The update will mean that the expected user experience is considered as part of the search engine ranking signals. Google will test showing a “visual indicator that highlights pages in the search results that have a great page experience.”
Overview
What is Page Experience?
Google will evaluate a set of signals to understand how a user will perceive the experience of a certain web page. These signals include things such as:
- Mobile-friendliness
- Page load time (the faster the better)
- Runs on HTTPS
- Whether the content jumps around the page as it loads
- Whether intrusive interstitials are present
Metrics around speed and usability are refined, and the refinements are known as Core Web Vitals.
What are Core Web Vitals?
Web Vitals is a Google initiative to provide uniform guidance for quality signals that are necessary for a great user experience online. Over the years, Google has provided a number of tools to measure and report on performance. Though there are many developers who are experts with these tools, others have found it challenging to understand and keep up with as things change.
The idea is that website owners shouldn’t have to be performance pros to understand the experience quality they’re providing to users. With Web Vitals, Google aims to help everyone learn and understand the metrics that matter the most. These apply to all web pages, and all site owners should measure them. They will be shown across all of Google’s tools.
Each of the Core Web Vitals represents a certain area of the user experience, is measurable, and reflects real-world experience necessary for a user-centric outcome.
The metrics that are part of Core Web Vitals will evolve, as has the web and SEO over the years. The current set focuses on three aspects: loading, interactivity, and visual stability. The included metrics are:
- Largest Contentful Paint (LCP): This refers to the render time of the largest text block or image within the viewport. It measures loading performance. The LCP should happen within 2.5 seconds of when the page first starts to load, for a good user experience.
- First Input Delay (FID): This measures the time from when a user first interacts with a page (clicks a link, taps a button, etc.) and the time when the browser starts processing a response to that interaction. It measures interactivity. For a good user experience, pages need an FID of less than 100 milliseconds.

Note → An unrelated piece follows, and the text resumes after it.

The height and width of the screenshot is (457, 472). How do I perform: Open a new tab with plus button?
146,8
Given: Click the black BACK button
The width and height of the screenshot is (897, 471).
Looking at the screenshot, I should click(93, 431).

- Cumulative Layout Shift (CLS): This measures the sum total of all layout shift scores, for each unexpected layout shift that happens during the page’s entire lifespan. Unexpected page content movement usually occurs because resources are loaded asynchronously, or DOM elements are added to a page above existing content. For a good user experience, your CLS score should be less than 0.1.
Visual Indicators of User Experience in SERPS
Once the update goes live, Google will test multiple ways to display visual indicators of user experience. We’ve seen these kinds of indicators before with slow labels, mobile-friendly labels, AMP icons, etc.
“We believe that providing information about the quality of a web page’s experience can be helpful to users in choosing the search result that they want to visit,” Google wrote. “On results, the snippet or image preview helps provide topical context for users to know what information a page can provide. Visual indicators on the results are another way to do the same, and we are working on one that identifies pages that have met all of the page experience criteria.”
There is nothing to indicate what these visual indicators may look like, and if they will last. It will all be based on the test results. Google said the plan to test it soon, and if it is successful, it will be part of the launch in May. We can expect more details on this soon.
Preparing for the Page Experience Update
To get a good idea of what you need to do to get a good score once the update launches in May, visit the Core Vitals report in Google Search Console. With it, you can see how your site is currently performing. If you notice any problem areas, or areas that could use improvement, you can develop a plan of action and work toward implementing it ahead of the update occurs in May.
AMP won’t be required for articles to show in the Top Stories carousel in search results until after the update launches. Google will continue to support AMP because they say it is an easy and cost-effective way for publishers looking to achieve a great page experience. If you opt to publish an AMP version of your content, Google Search will link to the cache-optimized AMP version to optimize delivery to users, just like it does now.
It’s not clear how much of an impact the Page Experience update will have on overall rankings. Many experts expect it to be fairly minor, as many of these signals are already part of the Google ranking algorithm. The visual indicator Google announced, however, will give SEO experts more support for companies to start paying attention to more core web vitals and experience signals.
Though this was first announced in November 2020, Google has not released any new information about it. As we get more details, we will update this post, or write another feature covering the subject.